Having published our second KuppingerCole Leadership Compass (on Access Governance) some ten days ago – with many others in the pipeline – I want to look at a blog post Michael Rasmussen, a former Forrester analyst and now an independent GRC expert, published in October 2012.

I do not want to comment on the Gartner Magic Quadrant and MarketScope or the Forrester Wave. I also do not fully share the opinion of Michael Rasmussen on these. His major complaint is that documents like the ones mentioned tend to be too mono-dimensional for the needs of the customer. From my perspective, there is a value in all of these documents, if used the right way. Clearly, it is not only about picking the upper left vendor – he might be the best in the overall, condensed analyst view. Nevertheless, he is not necessarily the best one for the problem a customer wants to solve. However, for identifying a long-list of vendors, such views are quite helpful.

In our Leadership Compass documents, we take another approach. There are four categories of leaders:

  • Product Leaders (Product features, maturity, etc.)
  • Market Leaders (Number of customers, ecosystem, global reach, etc.)
  • Innovation Leaders (Current – not past – innovativeness, support for upcoming requirements, etc.)
  • Overall Leaders (Combined rating)

Beyond that, we have matrices that relate product and market leadership, product and innovation leadership, and market and innovation leadership. This allows, for example, identifying vendors that are highly innovative but still have some way to go to become both product and market leaders. For some requirements, these vendors might be the best pick. Others might opt for the ones that are current product and market leaders, even while some of them might not be highly innovative.

Leadership Compass

Michael Rasmussen illustrated this in his post by noting that some customers might need a GRC vendor that is strong in Risk Management, while others might look for one with a particular strength in Audit or Policy Management.

I fully agree. However, from my perspective the customer not only needs that information, he needs a view that relates a particular strength (or weakness) to the overall product rating. A customer might start with a focus on a particular challenge, like Risk Management for Enterprise GRC products. However, over time he will in most cases need a product offering that serves all other Enterprise GRC aspects as well, at least at an adequate level. We provide that information in the additional matrices we have added to the KuppingerCole Leadership Compass on Access Governance. We will add them to upcoming Leadership Compass documents as well.

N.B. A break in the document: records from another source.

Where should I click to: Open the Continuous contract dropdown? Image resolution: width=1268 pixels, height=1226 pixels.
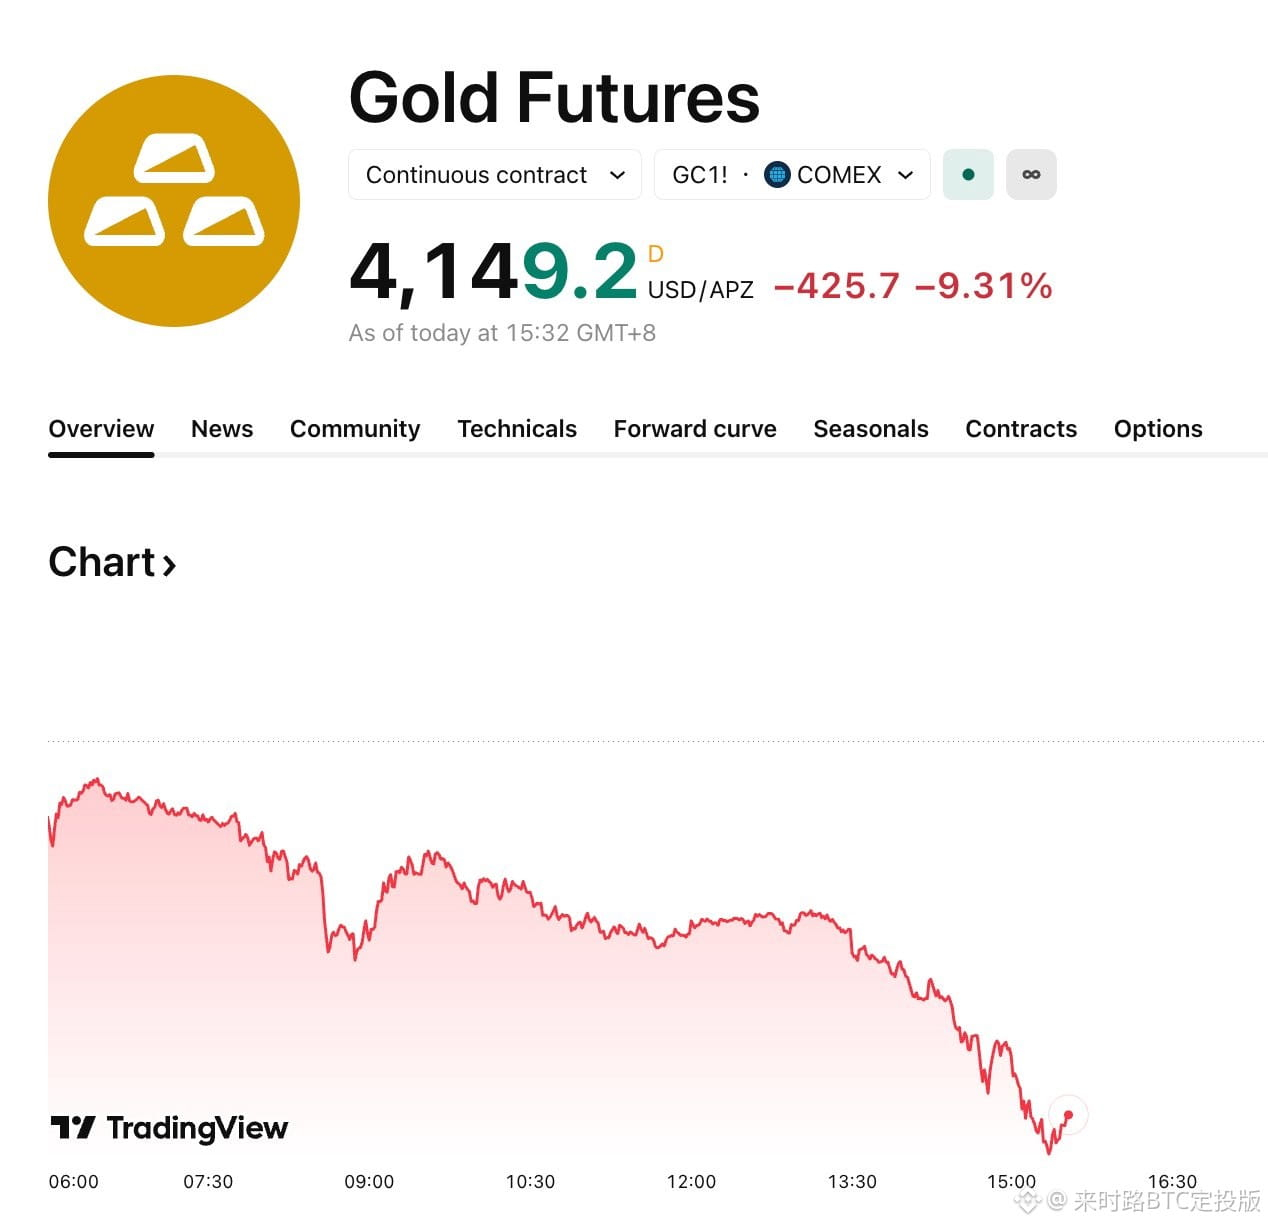pyautogui.click(x=495, y=175)
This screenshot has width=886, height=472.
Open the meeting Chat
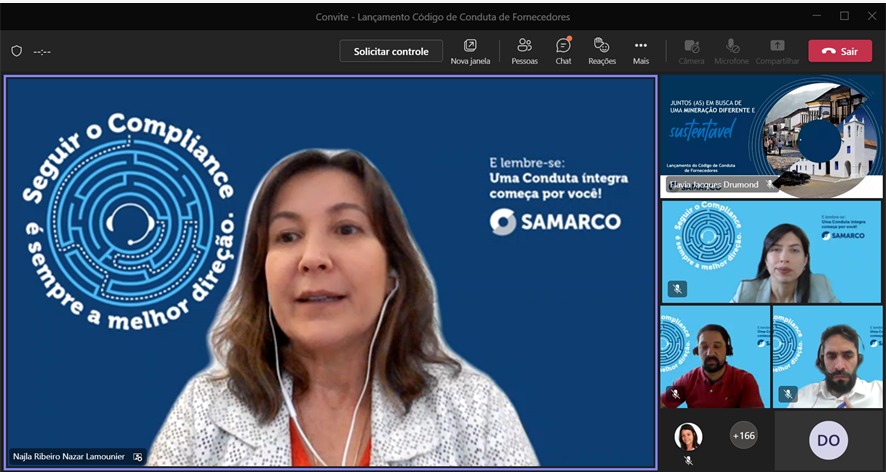[x=563, y=51]
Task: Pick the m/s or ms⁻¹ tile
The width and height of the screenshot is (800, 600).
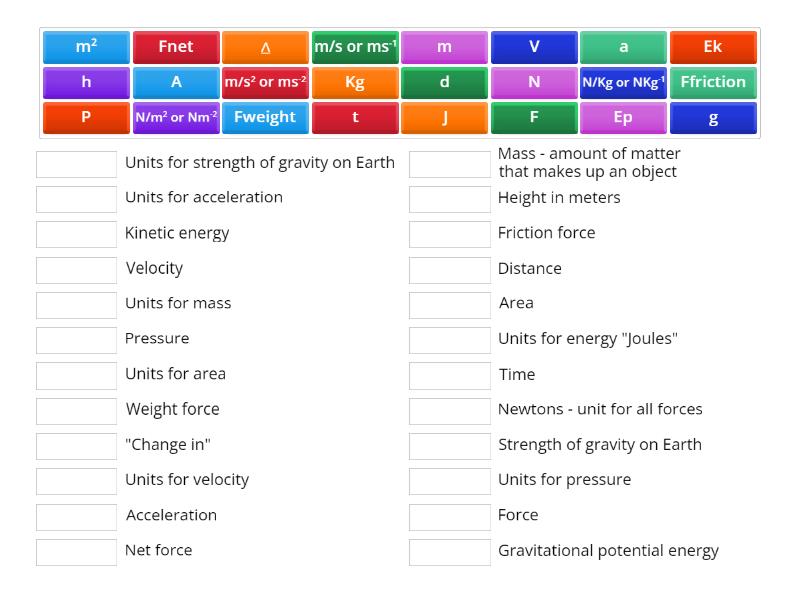Action: (355, 46)
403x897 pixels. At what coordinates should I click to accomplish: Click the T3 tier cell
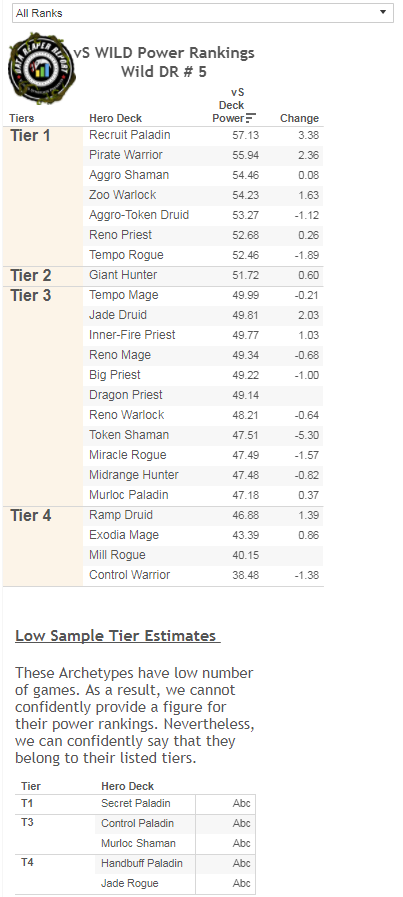click(27, 823)
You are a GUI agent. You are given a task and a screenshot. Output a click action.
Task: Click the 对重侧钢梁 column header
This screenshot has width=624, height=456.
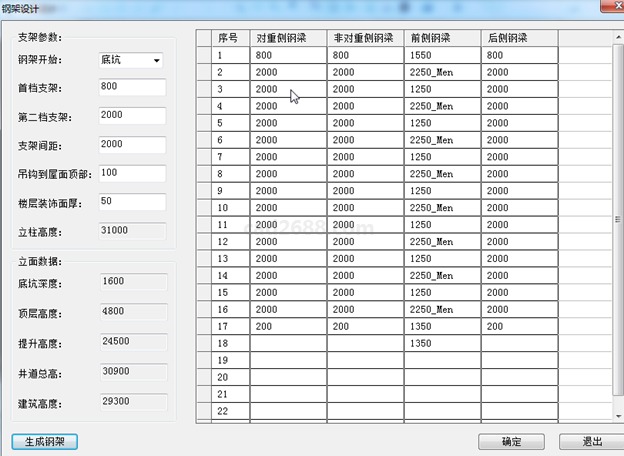pyautogui.click(x=288, y=38)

The figure above gives one example. This view shows the strength of products for SAP-specific requirements on Access Governance – the depth provided for SAP environment – in relation to the overall product rating. While the Product Leaders are the ones on the right side, the best products for SAP-specific Access Governance are the ones more to the top. SAP GRC is the clear leader when it comes to SAP-specific features, but it is not the leader when it comes to overall Access Governance functionality for heterogeneous environments.

When looking at that matrix, a customer can opt for a solution that is fairly good in both areas. He might also opt for a combined solution where he picks a specific solution for the SAP environment and another one for “the rest of the world”.

These matrices add information and provide a multi-dimensional view of the market. Michael Rasmussen is right in his complaint that not all of the products in a market segment can be easily put into the same box. However, defining market segments and identifying players therein is important for customers when they start solving a challenge and looking for vendors.

One thing I want to add: Documents such as our KuppingerCole Leadership Compass are just one of many aids customers should use in making decisions. Besides strategy, guidelines, processes, and organization, a vendor selection process needs several stages. Documents like the Leadership Compass assist in identifying long-list vendors and even short-list vendors. However, they cannot replace further evaluation, with request for information based on the specific challenges of the customer or a PoC. That is why we provide both the KuppingerCole Leadership Compass and additional advisory services to support the customer in these subsequent stages.